The desire to read not just about Film but about the Film business took hold in those early years, and the passion for doing so has not since abated.  I became someone who was as familiar with the name of a President of Production at a studio as I was with a star.  I knew the names of agents and I’d recognize them and nod in recognition when they were thanked in an acceptance speech.  I remember the years when every single person seemed to thank Mike Ovitz.

The first time that I ever genuinely felt a personal stake in the Academy Awards was the year that E.T. went head to head with Gandhi.  I was really young then, and I had seen E.T. twice in the theaters.  That movie was pure magic in my eyes and it was maybe the first time that I was somewhat aware of how the combination of sound and light and framing could create both a reaction and a meaning.  When E.T. and Elliot and their friends are trying to escape those weapon-wielding authority figures and E.T. uses his powers to lift the group into the sky and across the bright orange sun while the music soars, I got tears in my eyes and tingles up my arm and I knew that I had bourn witness to something really extraordinary.

I show that clip to my students today – and I still find myself wiping the tears from my eyes before I turn the lights in my classroom back on and I’m not sure anymore if I am reacting to the cinematic moment itself or what that moment meant to me as a child, but I also don’t think that understanding my reaction matters sometimes.

“Have you all seen E.T.?” I asked a class recently – and then I almost had to clutch the corner of my desk when about ten of my students shook their heads.  

“Did your parents not love you?” I asked, and I think I genuinely meant the question.

But the year that E.T. was nominated, it had some tough competition in the form of an epic and Gandhi took home the top prize.  I realize that a child cannot possibly be expected to understand how difficult it was to make Gandhi or how perfect Ben Kingsley was in the title role, but my reaction to E.T.’s loss felt crushing, and I remember railing against the injustice of it all before my mother gently put me to bed.

When I became an adult, the Oscars remained a part of my life.  I’d try to see as many of the nominated films as possible and I’d read the odds posted about who would win in Entertainment Weekly and The Hollywood Reporter and I would look forward to the night that the show aired, though I began to celebrate it with fewer snacks.  I also began to celebrate it with fewer people.  I liked watching the Oscars alone – all the chatter people brought with them and all of their vocalized opinions annoyed me.
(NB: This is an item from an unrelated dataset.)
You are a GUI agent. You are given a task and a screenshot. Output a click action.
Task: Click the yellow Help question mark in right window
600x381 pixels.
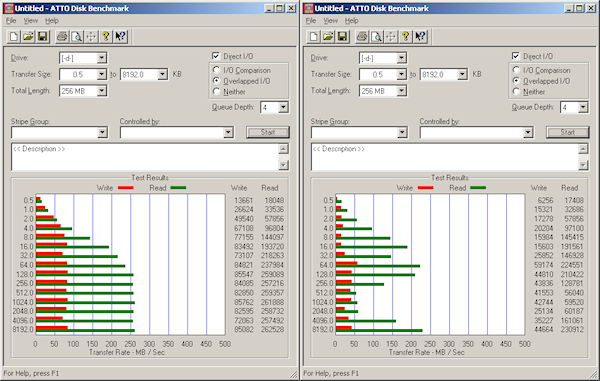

One year, I decided that it would be fun to have an Oscar party.  I went into party-planning hysteria, choosing a menu and finding a red carpet and making gift bags for everyone that became some fun swag stuffed inside of a popcorn tub.  I had ballots for my guests to fill out and prizes for the winners and the music I played was a compilation of songs from movies – but the good shit, like the soundtrack of Singles – and I made fifty chocolate Oscars on a stick, which took fucking forever.

But the party was held on the night before the Oscars.

“Wouldn’t it be more fun if we all watched the show together?” asked a friend of mine.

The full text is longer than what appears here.